Drought is one of the most expensive natural disasters, causing more than $144 billion in damage since 1980. Climate projections predict that the Western U.S. will continue to experience meteorological drought due to decreased precipitation in spring and increasing temperatures caused by climate change.
What causes drought?
- Increased evaporation and reduced rainfall
- Increased demand for water supply
- Climate change — increased land and ocean temperatures
- Water pollution
- Reduced soil moisture
- Soil degradation
How to care for your lawn during a drought
Let the grass grow
Don’t be afraid to change your mowing height depending on your lawn’s needs. When drought strikes, it’s important to keep your grass high. Tall turfgrass provides some shade for the ground and can help establish deep roots — furthering your lawn’s drought resistance.
How to mow during drought
Mow your grass high, at 2.5 inches or higher, depending on your grass type. Avoid mowing too short — never cut more than one-third of your grass’ current height.
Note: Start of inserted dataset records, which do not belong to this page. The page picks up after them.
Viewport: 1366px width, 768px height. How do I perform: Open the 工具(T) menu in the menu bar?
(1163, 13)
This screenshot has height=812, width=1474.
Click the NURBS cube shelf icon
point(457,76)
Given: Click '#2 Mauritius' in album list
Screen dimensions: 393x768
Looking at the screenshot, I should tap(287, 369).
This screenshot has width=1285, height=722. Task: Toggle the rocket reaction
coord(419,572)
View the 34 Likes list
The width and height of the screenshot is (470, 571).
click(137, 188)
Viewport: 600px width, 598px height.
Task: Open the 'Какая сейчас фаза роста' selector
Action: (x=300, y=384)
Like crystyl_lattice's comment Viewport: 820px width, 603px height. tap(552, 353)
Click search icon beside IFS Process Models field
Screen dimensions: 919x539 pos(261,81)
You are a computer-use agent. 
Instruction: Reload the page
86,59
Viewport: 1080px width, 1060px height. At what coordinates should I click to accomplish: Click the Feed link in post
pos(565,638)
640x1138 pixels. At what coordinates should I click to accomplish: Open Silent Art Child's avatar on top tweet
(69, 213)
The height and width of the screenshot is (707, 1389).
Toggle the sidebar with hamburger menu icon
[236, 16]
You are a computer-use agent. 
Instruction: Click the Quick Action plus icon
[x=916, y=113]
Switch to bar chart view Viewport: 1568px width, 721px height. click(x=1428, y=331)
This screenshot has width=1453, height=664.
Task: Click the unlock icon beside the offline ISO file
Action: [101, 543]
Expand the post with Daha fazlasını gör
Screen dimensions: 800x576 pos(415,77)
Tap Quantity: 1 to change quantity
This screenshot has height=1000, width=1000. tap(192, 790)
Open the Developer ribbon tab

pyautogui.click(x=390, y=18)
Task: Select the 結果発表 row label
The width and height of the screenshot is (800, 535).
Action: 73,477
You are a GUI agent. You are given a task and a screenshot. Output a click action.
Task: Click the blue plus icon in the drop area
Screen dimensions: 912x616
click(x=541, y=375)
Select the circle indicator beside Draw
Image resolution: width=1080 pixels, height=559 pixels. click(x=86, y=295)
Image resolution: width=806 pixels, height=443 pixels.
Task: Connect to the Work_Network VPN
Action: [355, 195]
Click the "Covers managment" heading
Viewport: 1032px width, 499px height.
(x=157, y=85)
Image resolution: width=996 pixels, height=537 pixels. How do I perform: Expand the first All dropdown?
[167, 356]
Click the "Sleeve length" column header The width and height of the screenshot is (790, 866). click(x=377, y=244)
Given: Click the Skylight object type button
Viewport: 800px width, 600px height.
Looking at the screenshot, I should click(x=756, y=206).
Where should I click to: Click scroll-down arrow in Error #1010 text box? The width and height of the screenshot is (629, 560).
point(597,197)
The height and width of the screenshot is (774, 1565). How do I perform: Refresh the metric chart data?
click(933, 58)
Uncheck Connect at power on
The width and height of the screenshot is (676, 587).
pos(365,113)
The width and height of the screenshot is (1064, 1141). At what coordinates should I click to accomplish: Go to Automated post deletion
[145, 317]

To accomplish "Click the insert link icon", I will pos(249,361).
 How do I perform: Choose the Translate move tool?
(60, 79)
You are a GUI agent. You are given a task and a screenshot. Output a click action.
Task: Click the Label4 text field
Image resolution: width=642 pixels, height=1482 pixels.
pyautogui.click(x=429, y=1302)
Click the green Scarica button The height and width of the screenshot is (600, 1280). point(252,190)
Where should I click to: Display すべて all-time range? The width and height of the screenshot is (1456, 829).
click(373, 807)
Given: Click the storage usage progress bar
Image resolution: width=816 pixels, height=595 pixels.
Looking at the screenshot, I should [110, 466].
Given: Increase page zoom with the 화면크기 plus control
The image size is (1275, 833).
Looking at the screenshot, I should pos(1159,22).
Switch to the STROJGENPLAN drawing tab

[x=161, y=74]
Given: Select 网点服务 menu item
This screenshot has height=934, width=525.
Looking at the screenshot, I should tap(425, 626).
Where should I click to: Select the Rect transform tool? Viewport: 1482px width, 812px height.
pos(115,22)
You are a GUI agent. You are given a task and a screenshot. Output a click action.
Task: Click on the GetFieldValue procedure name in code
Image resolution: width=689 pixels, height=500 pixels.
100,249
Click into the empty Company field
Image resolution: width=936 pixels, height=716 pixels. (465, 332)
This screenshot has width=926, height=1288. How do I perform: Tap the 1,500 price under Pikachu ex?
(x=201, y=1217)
It can be difficult to revive dormant grass once it’s been damaged by mowing too short or using unsharpened lawn mower blades. Damaged turfgrass can require up to 40% to 60% more water in order to recover.
Don’t mow if your lawn is showing signs of dormancy. Dormant grass won’t grow, anyway.
Pro Tip: Don’t throw away your grass clippings. Instead, mulch them onto your lawn when you’re done mowing to aid in drought resistance.
Avoid fertilizing your lawn during dry spells. High-salt fertilizers can burn your turf, especially when applied during hot, dry periods. Your lawn usually needs plenty of water to allow your grass to absorb the fertilizer.
If your grass needs a boost, opt for slow-release fertilizer applications rather than quick-release fertilizer. Quick-release nitrogen fertilizer can weaken your lawn over time, and cause even more damage when misused. Apply fertilizer to warm-season grasses earlier in the spring, before drought strikes. Cool-season grasses should be fertilized in the fall.
Weed by hand
Weeds can suck the life out of your lawn, demanding all the water, nutrients, and space. Try to weed by hand when you first notice pesky weeds making their way onto your turf.
Applying herbicides to fight weeds during drought can be risky. There’s no point in applying herbicides in hot weather (more than 80-85 degrees, depending on the type of herbicide) since the herbicide will evaporate and your turf will not be able to absorb it. High temperatures and drought conditions also cause many plants (including weeds) to go dormant and stop absorbing nutrients, so they wouldn’t be able to uptake the herbicide, anyway.
If your lawn is mostly covered in brown, dormant grass, you should wait to apply herbicides to avoid causing more damage. Don’t apply herbicides unless at least 50% of the lawn is green.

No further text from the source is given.